PROBLEM REQUIREMENTS: Exclude the images and transcribe the entries below precisely.

GIVEN ENTRIES:
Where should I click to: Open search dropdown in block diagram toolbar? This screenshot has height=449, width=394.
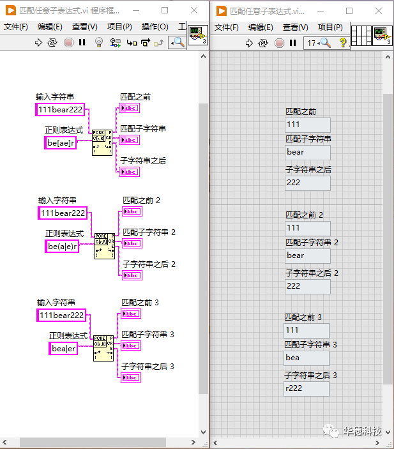pos(177,42)
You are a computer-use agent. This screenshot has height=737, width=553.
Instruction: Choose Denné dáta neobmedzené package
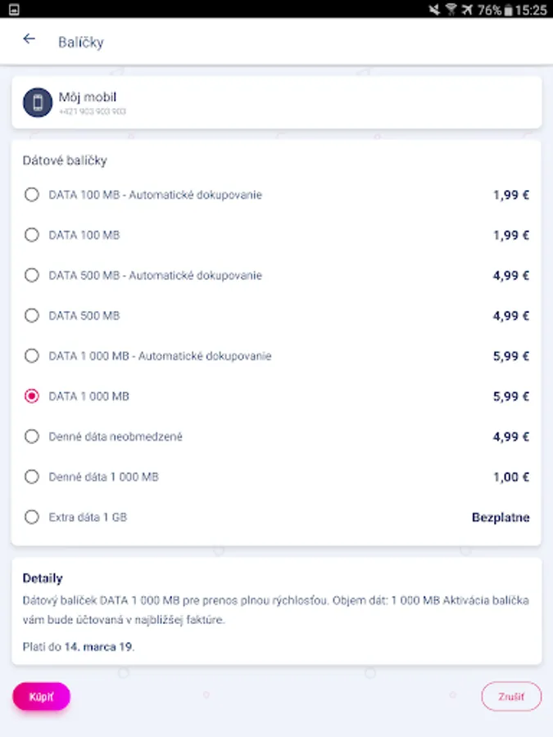click(32, 436)
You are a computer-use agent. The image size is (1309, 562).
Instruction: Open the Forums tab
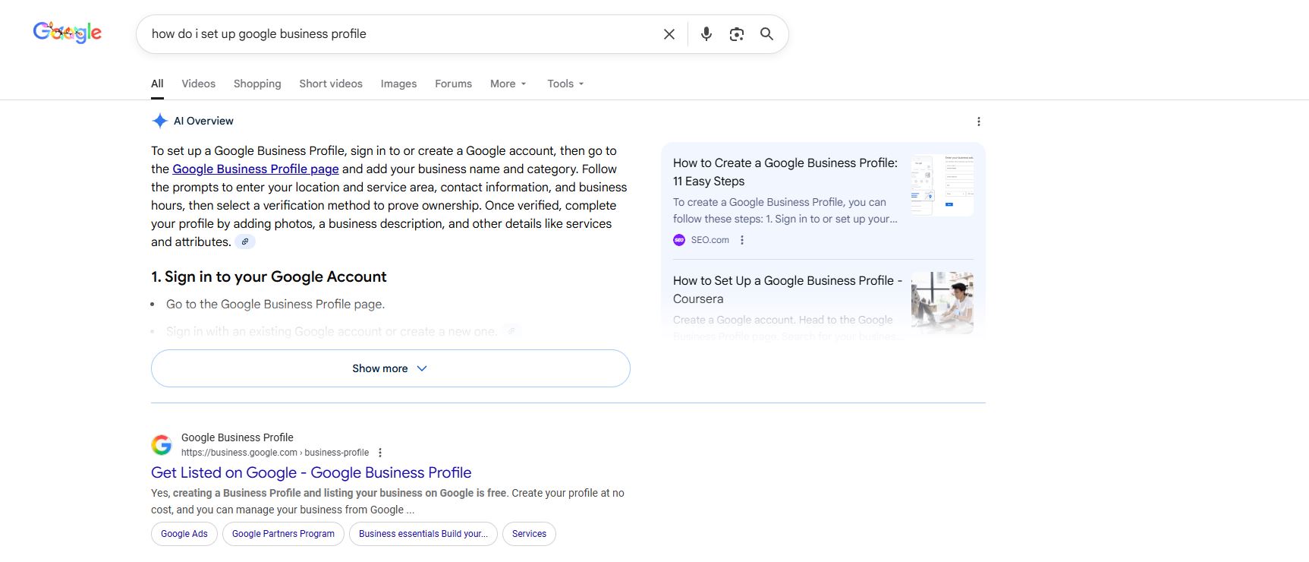coord(453,84)
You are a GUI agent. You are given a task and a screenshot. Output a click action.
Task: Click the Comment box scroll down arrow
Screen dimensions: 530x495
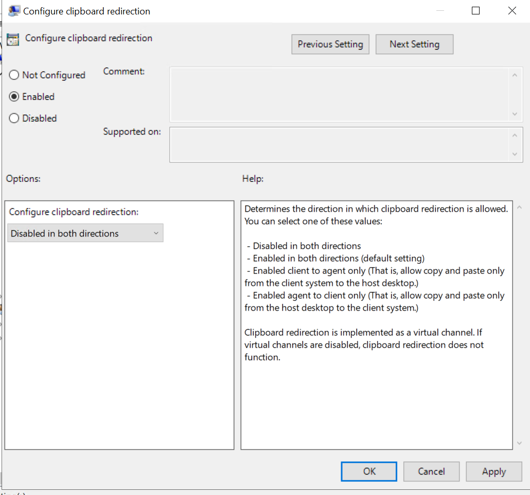(514, 114)
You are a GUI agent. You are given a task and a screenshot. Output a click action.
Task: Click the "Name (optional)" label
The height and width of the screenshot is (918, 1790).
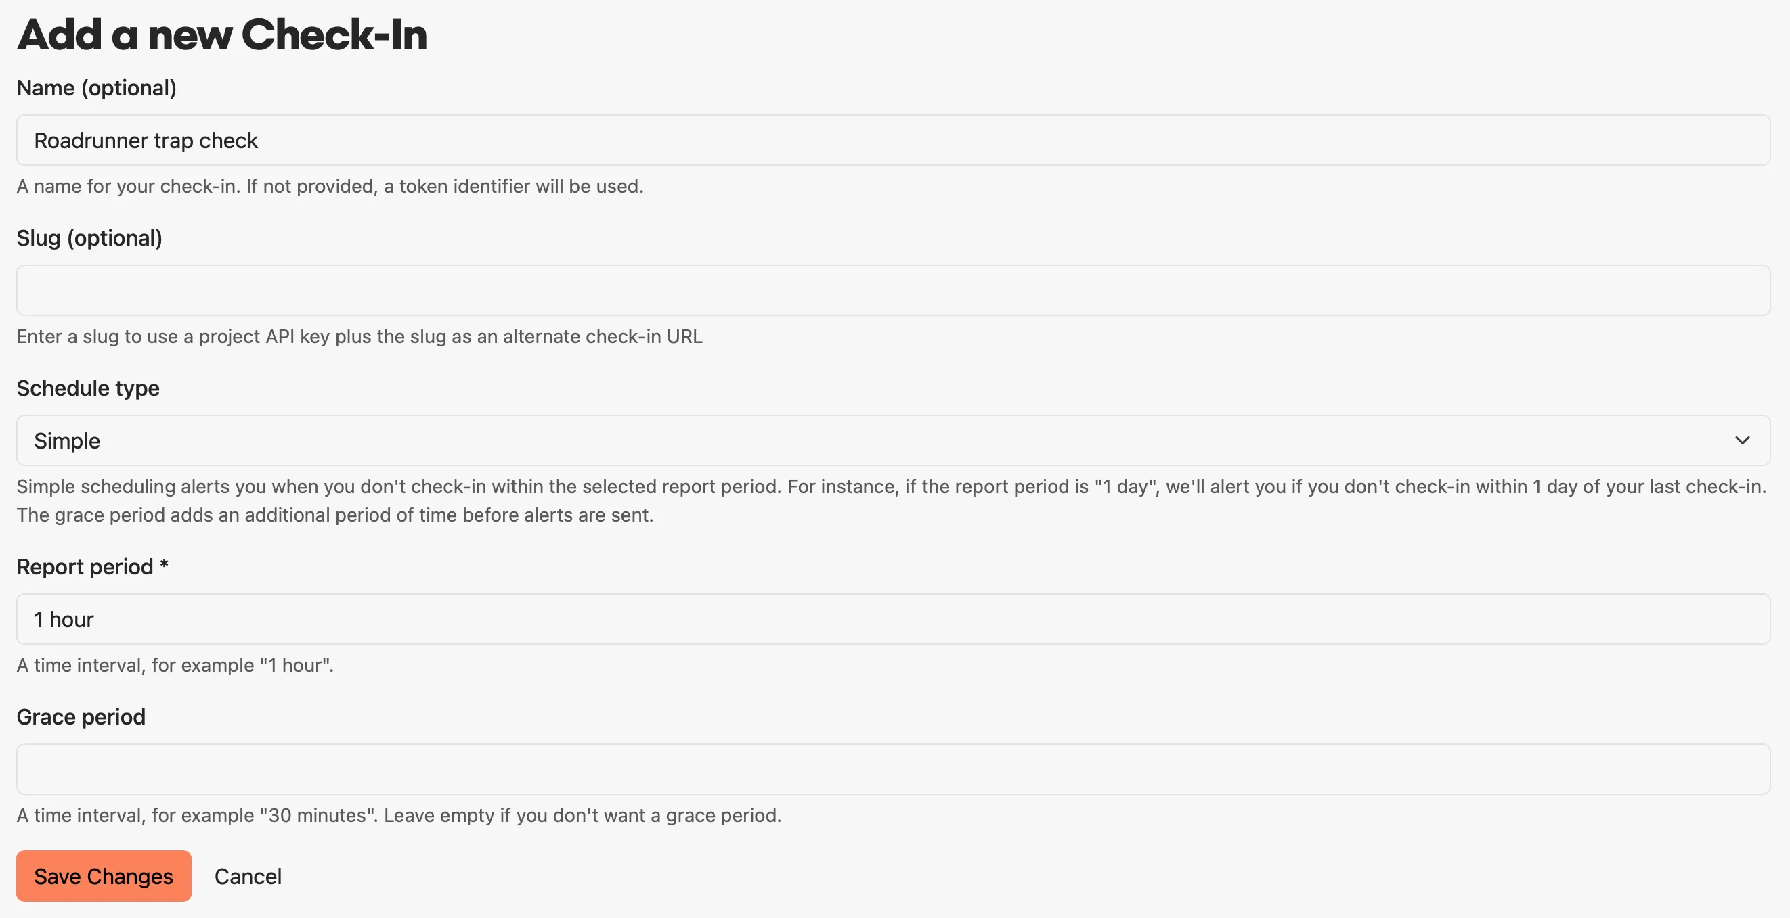coord(97,88)
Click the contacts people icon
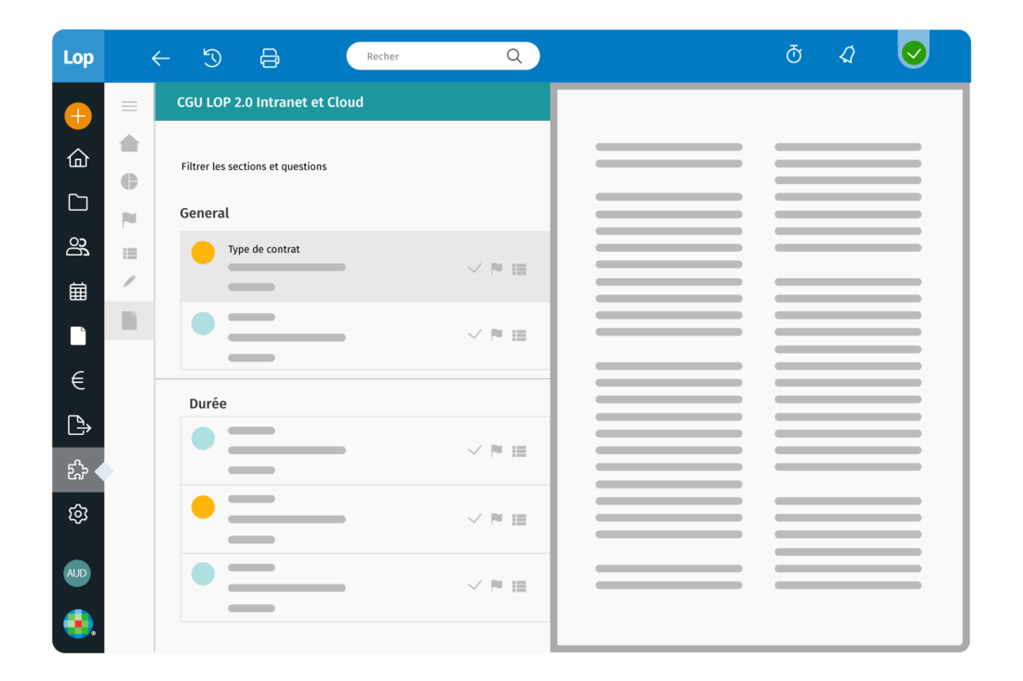This screenshot has width=1023, height=681. [x=78, y=247]
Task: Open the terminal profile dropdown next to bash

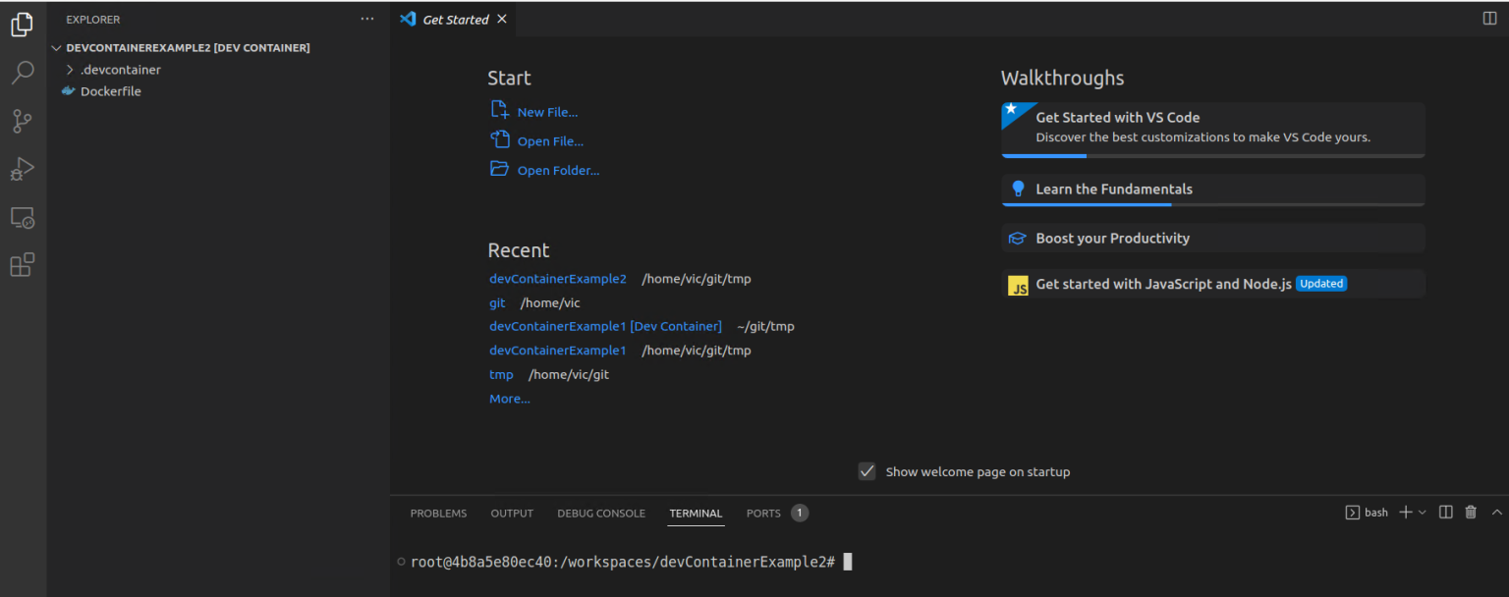Action: coord(1422,512)
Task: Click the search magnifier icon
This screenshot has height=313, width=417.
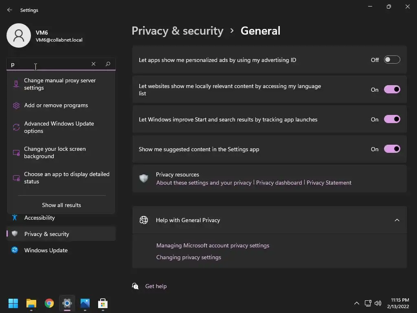Action: [x=108, y=64]
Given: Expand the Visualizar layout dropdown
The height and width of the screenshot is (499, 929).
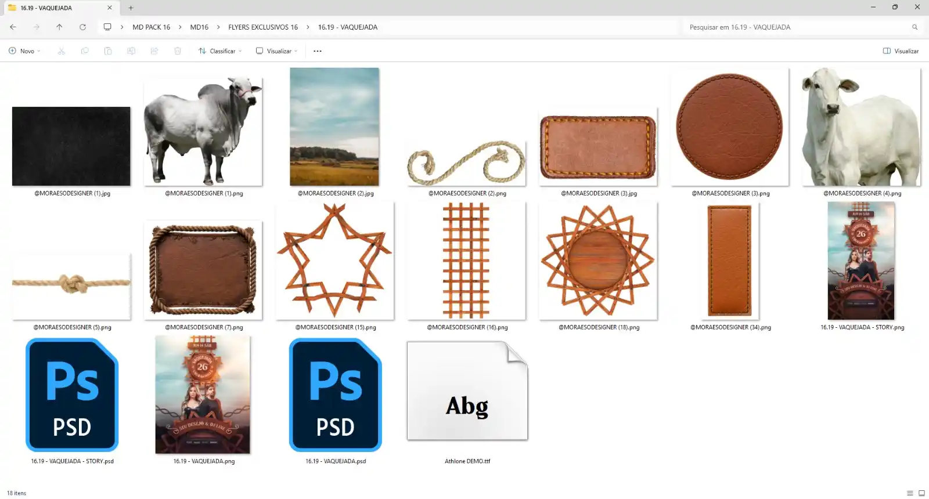Looking at the screenshot, I should coord(277,51).
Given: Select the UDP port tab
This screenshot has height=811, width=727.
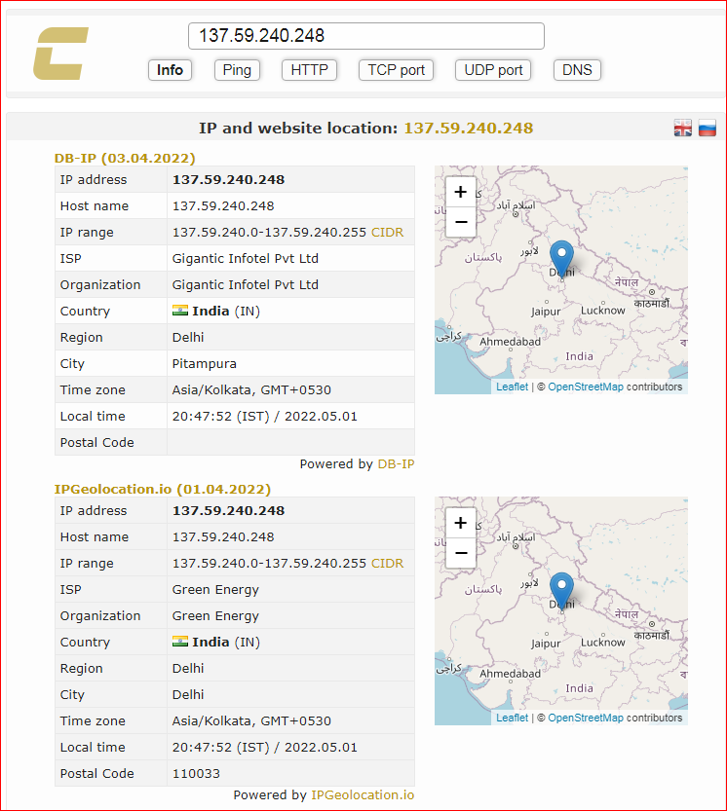Looking at the screenshot, I should point(493,70).

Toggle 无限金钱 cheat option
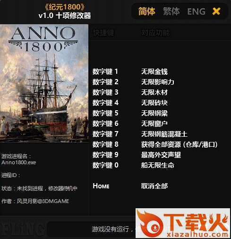(x=154, y=71)
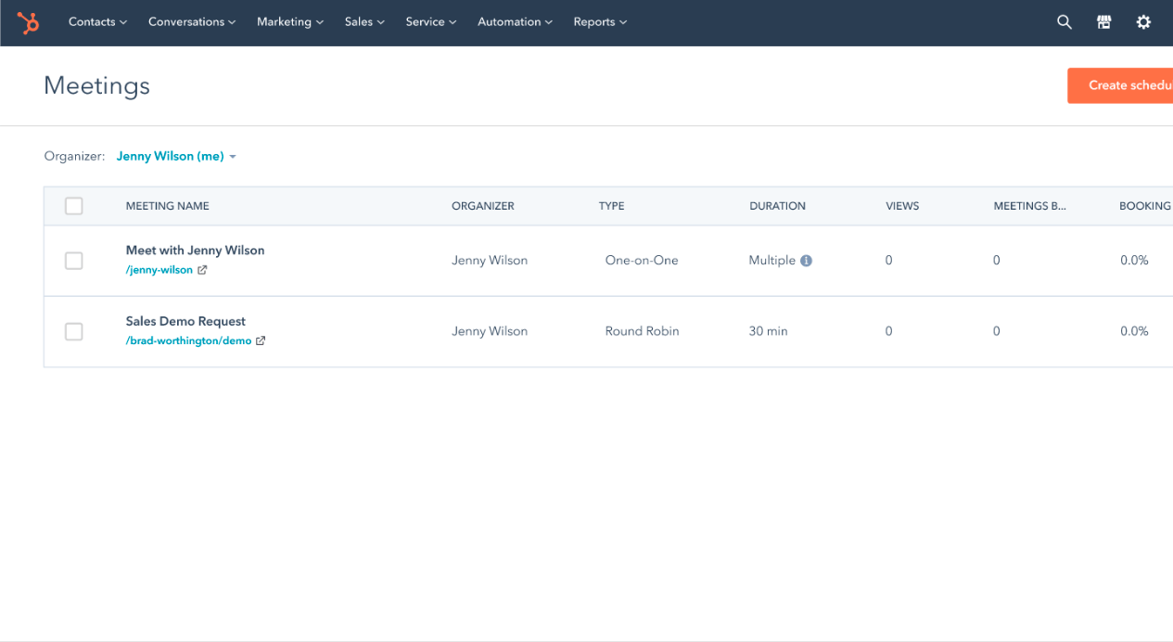This screenshot has height=642, width=1173.
Task: Expand the Organizer Jenny Wilson (me) dropdown
Action: [x=176, y=157]
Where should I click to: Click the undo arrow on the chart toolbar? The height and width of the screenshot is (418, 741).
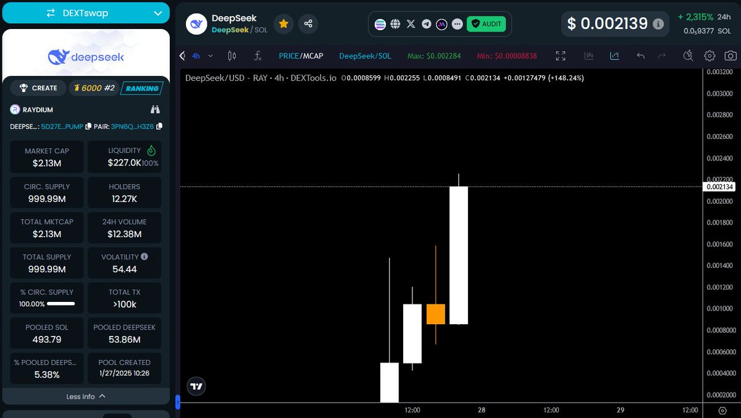pyautogui.click(x=640, y=56)
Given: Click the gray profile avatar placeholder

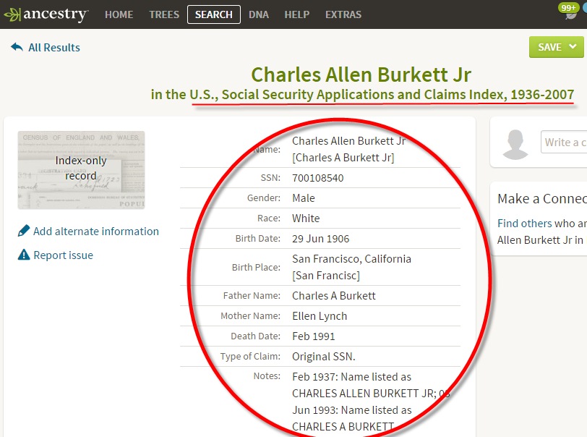Looking at the screenshot, I should click(x=516, y=142).
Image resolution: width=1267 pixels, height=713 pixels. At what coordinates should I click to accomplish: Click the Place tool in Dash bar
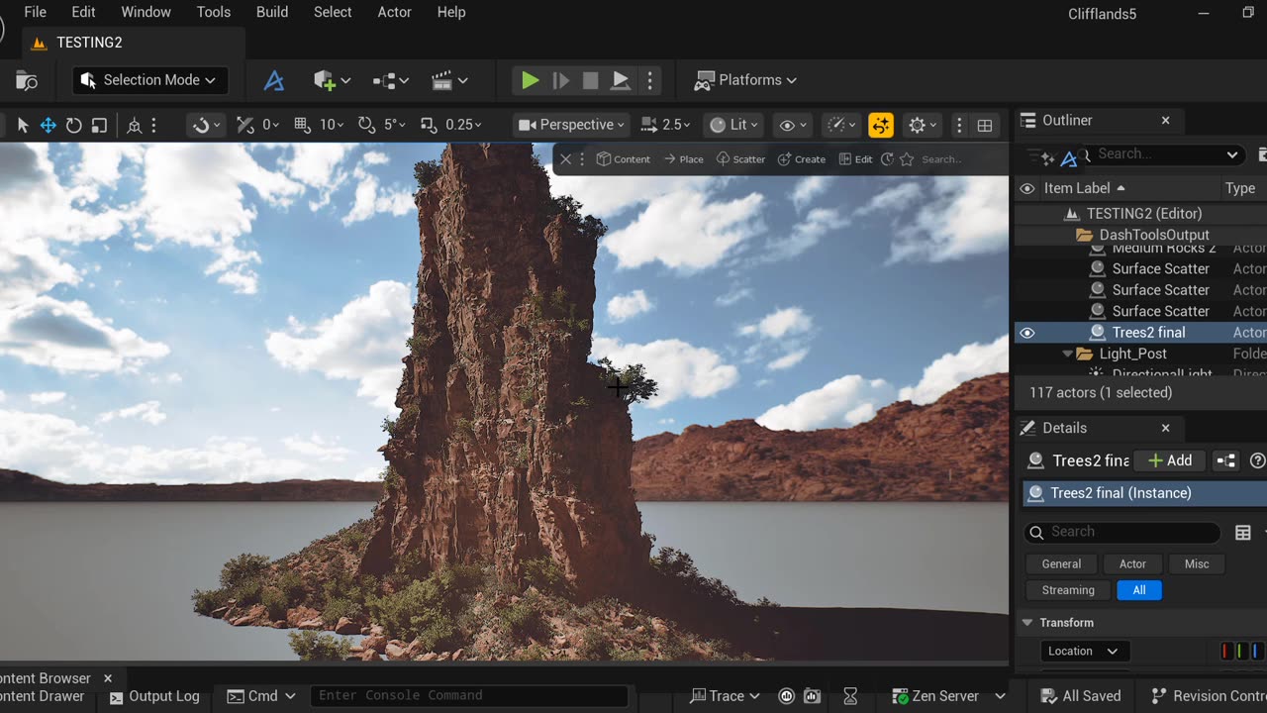click(683, 159)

TASK SOLUTION:
Where should I click to: Open search dropdown in block diagram toolbar? This screenshot has height=449, width=394.
pos(177,42)
You are a computer-use agent. This screenshot has height=737, width=553.
Instruction: Choose Denné dáta neobmedzené package
click(32, 436)
You are a computer-use agent. The image size is (1309, 562).
Instruction: Open the Forums tab
coord(453,84)
You are a GUI agent. You are given a task and a screenshot. Output a click action.
Task: Click the Comment box scroll down arrow
Screen dimensions: 530x495
(514, 114)
You are a GUI agent. You are given a task and a screenshot. Output a click action.
Task: Click the "Name (optional)" label
The height and width of the screenshot is (918, 1790).
coord(97,88)
Click the contacts people icon
This screenshot has width=1023, height=681. [x=78, y=247]
Task: Open the terminal profile dropdown next to bash

Action: coord(1422,512)
Task: Click the search magnifier icon
This screenshot has height=313, width=417.
Action: [x=108, y=64]
Given: Expand the Visualizar layout dropdown
The height and width of the screenshot is (499, 929).
Looking at the screenshot, I should coord(277,51).
Given: Select the UDP port tab
This screenshot has height=811, width=727.
Looking at the screenshot, I should point(493,70).

Toggle 无限金钱 cheat option
(x=154, y=71)
This screenshot has height=642, width=1173.
Task: Expand the Organizer Jenny Wilson (me) dropdown
Action: [x=176, y=157]
Where should I click to: Click the undo arrow on the chart toolbar? The height and width of the screenshot is (418, 741).
pyautogui.click(x=640, y=56)
Given: Click the gray profile avatar placeholder

Looking at the screenshot, I should click(x=516, y=142).
Image resolution: width=1267 pixels, height=713 pixels. At what coordinates should I click to accomplish: Click the Place tool in Dash bar
click(683, 159)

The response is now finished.